ROLE OF PLATELET-ACTIVATING-FACTOR IN MEDIATING TUMOR-NECROSIS-FACTOR ALPHA-INDUCED PULMONARY VASOCONSTRICTION AND PLASMA-LYMPH PROTEIN-TRANSPORT

We assessed the role of platelet-activating factor (PAF) in mediating the pulmonary hemodynamic and lymph flow responses to tumor necrosis factor-alpha (TNF-alpha). The effects of the PAF receptor antagonist WEB 2086 on TNF-alpha-induced pulmonary vasoconstriction and increased pulmonary transvascular plasma-lymph protein transport were examined.

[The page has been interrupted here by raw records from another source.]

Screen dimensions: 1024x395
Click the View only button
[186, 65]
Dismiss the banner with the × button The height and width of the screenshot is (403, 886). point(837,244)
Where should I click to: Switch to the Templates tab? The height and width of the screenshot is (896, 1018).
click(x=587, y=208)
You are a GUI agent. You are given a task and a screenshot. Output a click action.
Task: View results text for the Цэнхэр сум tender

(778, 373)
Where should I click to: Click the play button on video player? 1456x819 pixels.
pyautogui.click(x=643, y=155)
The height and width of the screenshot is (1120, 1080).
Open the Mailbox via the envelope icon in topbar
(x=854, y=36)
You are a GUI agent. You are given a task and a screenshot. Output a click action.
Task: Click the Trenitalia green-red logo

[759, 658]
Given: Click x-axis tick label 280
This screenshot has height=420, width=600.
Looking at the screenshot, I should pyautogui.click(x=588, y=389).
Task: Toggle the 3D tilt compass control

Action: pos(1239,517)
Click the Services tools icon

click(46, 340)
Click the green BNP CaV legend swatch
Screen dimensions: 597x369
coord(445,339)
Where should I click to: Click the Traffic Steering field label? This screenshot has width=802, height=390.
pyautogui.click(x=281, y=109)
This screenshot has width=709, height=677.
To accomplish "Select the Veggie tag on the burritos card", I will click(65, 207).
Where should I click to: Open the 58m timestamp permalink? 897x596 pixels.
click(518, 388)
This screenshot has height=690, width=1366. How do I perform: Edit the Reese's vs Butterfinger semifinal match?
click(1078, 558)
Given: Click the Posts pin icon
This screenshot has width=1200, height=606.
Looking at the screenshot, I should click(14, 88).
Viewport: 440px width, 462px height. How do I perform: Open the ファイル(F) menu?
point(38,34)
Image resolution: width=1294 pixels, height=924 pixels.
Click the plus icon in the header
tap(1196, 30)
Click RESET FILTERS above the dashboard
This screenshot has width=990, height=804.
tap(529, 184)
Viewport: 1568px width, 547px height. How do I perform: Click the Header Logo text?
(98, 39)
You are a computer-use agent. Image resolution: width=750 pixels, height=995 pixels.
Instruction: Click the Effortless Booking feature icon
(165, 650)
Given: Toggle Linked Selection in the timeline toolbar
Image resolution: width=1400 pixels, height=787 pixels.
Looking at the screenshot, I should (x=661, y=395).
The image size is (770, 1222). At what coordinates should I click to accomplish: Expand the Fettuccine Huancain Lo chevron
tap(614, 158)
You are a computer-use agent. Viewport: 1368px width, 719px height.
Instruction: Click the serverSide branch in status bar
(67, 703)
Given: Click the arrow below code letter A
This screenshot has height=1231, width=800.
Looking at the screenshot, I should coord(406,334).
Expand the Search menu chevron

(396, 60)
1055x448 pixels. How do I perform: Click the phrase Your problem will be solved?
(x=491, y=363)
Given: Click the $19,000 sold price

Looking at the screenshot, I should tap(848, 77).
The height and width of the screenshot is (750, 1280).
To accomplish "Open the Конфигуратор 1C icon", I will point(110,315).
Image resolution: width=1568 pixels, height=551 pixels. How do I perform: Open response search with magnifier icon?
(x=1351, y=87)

Control (n = 7) and WEB-2086-pretreated (n = 7) sheep prepared with chronic lung lymph fistulas were challenged with recombinant human TNF-alpha (12-mu-g/kg over 0.5 h). Ex vivo challenge of platelet-rich plasma (PRP) with 10(-8) M PAF resulted in aggregation of platelets from control TNF-challenged sheep, but not of platelets from WEB-treated sheep similarly challenged with TNF. The control TNF-alpha-challenged sheep developed hemoconcentration, leukopenia, and neutropenia. TNF-alpha resulted in increases in pulmonary arterial pressure (PpaBAR) and pulmonary vascular resistance (PVR) within 15 min, and the values were sustained for the 5-h experiment duration. Pulmonary lymph flow (Qlym) and pulmonary transvascular protein clearance rate (Qlym x lymph-to-plasma protein concentration) were increased within 30 min and remained elevated for 5 h. The WEB-2086-treated sheep developed similar leukopenia and neutropenia after TNF-alpha challenge, but the initial increases in PpaBAR and PVR were significantly reduced (p < 0.05). However, WEB 2086 did not prevent the threefold increases in Qlym and transvascular protein clearance induced with TNF-alpha. We conclude that PAF does not mediate the TNF-alpha-induced increase in pulmonary plasma-lymph protein transport (i.e., lung vascular permeability), but that PAF contributes to the initial pulmonary vasoconstriction after TNF-alpha challenge, and, thus, may increase the pulmonary capillary hydrostatic by this mechanism.